What this task involves | Your answer should consist of every line from the records that holds the string "group".

┄┄┄┄┄┄┄┄┄┄

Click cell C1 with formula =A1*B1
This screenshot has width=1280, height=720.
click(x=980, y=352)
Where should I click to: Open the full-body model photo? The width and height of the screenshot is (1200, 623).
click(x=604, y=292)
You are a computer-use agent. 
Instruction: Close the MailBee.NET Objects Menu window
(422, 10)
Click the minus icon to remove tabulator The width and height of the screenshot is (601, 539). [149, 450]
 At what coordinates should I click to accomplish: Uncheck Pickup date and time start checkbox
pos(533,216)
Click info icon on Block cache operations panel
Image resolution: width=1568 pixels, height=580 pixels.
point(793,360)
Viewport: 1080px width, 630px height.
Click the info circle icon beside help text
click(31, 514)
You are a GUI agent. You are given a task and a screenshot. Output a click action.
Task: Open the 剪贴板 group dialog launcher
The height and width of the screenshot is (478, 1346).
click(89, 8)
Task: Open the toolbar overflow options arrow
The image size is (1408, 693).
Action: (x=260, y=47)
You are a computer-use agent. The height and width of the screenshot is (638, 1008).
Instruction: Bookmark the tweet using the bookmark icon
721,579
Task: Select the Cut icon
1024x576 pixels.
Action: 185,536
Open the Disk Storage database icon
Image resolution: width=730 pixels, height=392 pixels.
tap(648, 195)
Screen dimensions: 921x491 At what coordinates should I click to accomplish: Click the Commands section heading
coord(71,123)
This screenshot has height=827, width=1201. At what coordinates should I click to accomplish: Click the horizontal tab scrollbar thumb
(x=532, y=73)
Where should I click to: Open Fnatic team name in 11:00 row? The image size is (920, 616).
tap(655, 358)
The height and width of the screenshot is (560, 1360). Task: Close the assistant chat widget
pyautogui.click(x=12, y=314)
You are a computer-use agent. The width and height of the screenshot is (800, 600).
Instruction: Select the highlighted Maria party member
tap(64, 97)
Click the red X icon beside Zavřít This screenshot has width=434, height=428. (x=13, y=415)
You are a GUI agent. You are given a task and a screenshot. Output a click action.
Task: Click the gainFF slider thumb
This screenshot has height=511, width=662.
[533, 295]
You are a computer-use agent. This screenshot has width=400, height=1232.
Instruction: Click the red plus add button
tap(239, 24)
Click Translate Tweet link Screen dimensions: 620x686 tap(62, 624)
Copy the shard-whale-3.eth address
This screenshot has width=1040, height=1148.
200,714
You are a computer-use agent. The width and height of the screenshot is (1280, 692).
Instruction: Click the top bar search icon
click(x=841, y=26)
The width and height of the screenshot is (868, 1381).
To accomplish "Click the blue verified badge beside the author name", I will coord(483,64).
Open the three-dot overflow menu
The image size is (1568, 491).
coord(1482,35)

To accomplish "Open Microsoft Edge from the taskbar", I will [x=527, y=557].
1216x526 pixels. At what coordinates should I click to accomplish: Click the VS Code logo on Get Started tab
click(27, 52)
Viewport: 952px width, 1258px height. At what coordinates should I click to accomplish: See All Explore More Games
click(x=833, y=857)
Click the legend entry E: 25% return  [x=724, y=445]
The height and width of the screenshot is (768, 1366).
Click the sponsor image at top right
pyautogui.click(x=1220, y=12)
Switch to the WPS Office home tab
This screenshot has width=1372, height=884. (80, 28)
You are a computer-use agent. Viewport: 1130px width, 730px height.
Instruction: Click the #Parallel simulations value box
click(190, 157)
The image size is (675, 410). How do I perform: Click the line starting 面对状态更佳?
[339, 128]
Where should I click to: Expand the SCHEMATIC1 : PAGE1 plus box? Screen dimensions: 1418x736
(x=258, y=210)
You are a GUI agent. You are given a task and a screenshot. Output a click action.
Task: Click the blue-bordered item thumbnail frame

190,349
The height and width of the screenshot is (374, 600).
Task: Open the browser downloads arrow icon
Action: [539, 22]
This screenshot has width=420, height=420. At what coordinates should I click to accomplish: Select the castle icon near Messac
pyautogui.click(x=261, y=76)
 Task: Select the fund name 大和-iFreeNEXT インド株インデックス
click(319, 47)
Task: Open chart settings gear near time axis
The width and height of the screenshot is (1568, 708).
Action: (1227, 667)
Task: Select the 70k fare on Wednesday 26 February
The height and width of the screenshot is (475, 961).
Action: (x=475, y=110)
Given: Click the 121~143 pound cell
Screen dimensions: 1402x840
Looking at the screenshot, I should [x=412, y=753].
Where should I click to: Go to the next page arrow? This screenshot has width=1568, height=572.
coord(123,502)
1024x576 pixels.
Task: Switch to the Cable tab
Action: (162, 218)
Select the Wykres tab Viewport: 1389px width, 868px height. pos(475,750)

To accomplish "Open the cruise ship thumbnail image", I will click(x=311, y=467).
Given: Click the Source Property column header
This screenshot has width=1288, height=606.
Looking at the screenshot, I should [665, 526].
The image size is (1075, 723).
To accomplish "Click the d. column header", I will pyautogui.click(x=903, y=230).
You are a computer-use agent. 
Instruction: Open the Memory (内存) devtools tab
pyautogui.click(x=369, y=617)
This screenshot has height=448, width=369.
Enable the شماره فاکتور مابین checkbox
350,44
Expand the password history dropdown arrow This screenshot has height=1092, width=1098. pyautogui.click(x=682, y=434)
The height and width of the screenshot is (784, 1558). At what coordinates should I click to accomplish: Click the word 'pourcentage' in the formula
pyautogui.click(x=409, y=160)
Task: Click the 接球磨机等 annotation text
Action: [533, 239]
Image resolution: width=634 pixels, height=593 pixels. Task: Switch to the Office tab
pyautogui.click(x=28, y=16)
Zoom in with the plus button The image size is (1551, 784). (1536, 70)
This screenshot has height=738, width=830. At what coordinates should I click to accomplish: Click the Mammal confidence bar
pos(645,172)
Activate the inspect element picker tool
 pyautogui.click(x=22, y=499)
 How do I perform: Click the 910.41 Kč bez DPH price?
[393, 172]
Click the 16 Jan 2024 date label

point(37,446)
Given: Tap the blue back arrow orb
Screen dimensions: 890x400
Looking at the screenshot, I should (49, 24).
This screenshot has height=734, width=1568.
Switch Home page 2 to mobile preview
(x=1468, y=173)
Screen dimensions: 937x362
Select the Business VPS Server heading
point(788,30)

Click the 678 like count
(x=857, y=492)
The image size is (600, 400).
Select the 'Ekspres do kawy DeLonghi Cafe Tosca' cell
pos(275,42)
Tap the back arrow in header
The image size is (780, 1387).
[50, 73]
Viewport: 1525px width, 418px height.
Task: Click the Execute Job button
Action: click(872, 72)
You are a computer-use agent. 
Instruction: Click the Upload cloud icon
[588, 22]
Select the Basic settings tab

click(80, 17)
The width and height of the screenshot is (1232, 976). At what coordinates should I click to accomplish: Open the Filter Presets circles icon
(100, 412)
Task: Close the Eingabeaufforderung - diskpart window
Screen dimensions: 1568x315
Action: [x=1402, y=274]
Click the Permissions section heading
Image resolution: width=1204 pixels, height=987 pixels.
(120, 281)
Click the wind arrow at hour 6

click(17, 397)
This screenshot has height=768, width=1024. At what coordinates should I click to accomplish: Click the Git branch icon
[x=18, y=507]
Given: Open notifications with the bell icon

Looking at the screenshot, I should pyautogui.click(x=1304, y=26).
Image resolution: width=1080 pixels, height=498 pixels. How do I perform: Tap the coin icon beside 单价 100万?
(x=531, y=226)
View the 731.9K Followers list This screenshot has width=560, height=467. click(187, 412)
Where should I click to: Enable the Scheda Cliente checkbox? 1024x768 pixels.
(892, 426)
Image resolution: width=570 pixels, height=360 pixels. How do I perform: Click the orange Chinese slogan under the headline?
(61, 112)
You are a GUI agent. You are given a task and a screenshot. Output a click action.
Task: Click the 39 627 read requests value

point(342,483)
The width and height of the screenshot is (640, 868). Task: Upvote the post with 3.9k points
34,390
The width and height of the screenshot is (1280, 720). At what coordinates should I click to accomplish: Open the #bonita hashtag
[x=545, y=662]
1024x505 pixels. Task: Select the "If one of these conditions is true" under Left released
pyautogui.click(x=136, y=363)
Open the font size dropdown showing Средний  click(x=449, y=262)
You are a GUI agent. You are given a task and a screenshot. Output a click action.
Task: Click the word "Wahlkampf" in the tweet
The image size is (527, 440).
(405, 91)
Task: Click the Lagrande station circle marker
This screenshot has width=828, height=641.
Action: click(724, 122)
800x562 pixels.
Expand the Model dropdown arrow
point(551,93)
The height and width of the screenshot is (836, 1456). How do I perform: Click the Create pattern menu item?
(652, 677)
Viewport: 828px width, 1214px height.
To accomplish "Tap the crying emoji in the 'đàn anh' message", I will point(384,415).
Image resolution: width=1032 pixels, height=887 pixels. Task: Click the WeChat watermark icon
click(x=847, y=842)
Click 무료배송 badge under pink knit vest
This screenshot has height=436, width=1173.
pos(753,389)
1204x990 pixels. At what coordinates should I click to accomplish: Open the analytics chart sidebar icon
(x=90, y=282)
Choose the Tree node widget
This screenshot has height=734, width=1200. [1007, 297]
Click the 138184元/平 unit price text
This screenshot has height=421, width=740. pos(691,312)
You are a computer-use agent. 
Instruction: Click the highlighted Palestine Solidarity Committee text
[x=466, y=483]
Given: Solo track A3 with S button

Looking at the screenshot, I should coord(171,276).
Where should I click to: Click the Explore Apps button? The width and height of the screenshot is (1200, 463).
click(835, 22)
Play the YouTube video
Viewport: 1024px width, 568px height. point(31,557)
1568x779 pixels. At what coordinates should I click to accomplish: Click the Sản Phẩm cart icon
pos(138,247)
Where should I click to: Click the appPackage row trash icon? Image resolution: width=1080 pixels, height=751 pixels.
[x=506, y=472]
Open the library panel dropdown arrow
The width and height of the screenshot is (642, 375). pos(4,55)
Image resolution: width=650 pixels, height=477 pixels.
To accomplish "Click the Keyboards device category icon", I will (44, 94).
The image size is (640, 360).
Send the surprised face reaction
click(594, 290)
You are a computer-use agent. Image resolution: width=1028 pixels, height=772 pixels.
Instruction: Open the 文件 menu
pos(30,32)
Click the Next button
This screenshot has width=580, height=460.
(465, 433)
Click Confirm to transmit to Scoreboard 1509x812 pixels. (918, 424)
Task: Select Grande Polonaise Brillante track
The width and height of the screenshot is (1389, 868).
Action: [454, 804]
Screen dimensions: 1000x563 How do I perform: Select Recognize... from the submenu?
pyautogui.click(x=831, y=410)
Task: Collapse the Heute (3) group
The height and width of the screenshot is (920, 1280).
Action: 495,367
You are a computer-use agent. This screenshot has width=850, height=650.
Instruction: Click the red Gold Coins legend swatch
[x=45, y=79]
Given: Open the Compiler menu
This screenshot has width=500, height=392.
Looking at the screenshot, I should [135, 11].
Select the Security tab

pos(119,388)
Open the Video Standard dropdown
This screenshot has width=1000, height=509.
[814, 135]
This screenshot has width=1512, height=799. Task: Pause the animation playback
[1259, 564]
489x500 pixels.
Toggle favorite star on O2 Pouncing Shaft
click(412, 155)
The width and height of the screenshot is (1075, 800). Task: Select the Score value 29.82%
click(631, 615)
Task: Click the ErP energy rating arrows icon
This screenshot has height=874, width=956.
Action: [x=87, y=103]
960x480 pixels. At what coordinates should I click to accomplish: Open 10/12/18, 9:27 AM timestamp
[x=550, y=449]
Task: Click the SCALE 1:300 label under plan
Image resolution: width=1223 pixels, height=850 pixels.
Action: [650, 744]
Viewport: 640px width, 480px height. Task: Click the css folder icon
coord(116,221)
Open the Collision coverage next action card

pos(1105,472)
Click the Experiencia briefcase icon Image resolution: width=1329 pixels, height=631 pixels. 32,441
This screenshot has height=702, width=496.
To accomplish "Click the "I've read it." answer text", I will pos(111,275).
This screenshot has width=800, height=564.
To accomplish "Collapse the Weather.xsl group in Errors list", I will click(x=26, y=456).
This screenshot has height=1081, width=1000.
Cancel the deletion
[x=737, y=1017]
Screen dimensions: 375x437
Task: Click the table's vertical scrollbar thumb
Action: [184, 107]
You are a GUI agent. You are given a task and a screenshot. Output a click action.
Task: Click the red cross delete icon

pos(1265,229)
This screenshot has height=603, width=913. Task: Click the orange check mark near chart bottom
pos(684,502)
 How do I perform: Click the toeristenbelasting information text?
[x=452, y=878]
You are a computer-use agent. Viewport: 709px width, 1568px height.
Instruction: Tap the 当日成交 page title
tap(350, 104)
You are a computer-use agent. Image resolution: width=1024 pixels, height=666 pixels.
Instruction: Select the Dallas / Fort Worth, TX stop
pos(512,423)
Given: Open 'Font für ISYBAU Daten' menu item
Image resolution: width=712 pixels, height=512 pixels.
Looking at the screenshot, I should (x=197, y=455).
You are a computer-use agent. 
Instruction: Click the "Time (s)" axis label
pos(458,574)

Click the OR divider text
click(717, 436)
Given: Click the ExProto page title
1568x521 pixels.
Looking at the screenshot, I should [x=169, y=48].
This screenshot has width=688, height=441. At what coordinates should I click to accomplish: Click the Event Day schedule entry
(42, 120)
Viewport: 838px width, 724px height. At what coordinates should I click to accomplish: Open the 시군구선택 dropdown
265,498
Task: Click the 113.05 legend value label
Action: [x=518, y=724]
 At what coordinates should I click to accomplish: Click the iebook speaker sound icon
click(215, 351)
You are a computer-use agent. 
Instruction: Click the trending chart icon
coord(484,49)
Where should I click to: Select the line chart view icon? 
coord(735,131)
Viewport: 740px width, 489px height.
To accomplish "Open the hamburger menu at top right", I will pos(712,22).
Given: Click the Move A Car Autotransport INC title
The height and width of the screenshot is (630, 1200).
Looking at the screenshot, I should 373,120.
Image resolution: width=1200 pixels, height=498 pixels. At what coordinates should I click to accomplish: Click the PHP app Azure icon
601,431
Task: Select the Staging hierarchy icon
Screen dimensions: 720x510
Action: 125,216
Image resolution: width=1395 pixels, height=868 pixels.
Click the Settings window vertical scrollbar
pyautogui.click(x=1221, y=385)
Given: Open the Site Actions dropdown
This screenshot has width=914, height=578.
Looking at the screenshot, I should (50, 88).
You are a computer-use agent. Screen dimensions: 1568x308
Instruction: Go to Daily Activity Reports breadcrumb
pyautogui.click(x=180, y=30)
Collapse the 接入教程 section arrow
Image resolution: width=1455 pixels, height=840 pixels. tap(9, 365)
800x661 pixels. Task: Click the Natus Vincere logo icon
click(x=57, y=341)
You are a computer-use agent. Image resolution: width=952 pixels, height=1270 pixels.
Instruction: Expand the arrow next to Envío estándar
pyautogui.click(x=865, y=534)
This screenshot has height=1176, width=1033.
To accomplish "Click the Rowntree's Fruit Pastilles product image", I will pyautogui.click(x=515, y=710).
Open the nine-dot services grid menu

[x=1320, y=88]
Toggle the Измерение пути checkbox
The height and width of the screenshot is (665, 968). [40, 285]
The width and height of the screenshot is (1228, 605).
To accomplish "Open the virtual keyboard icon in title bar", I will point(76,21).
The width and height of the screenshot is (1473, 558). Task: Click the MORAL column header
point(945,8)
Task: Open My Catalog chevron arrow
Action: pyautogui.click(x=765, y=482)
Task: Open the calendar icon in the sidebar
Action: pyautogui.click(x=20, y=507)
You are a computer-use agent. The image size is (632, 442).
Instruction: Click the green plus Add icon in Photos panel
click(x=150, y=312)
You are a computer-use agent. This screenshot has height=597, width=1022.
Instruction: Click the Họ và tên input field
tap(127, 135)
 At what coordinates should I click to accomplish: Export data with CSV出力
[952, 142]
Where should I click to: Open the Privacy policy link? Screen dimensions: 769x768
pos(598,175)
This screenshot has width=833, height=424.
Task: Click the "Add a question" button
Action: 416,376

┄┄┄┄┄┄┄┄┄┄

Finished exercise |
Task: Open the 剪贴板 group dialog launcher
Task: Collapse the Heute (3) group
To accomplish "Collapse the Weather.xsl group in Errors list", I will click(x=26, y=456).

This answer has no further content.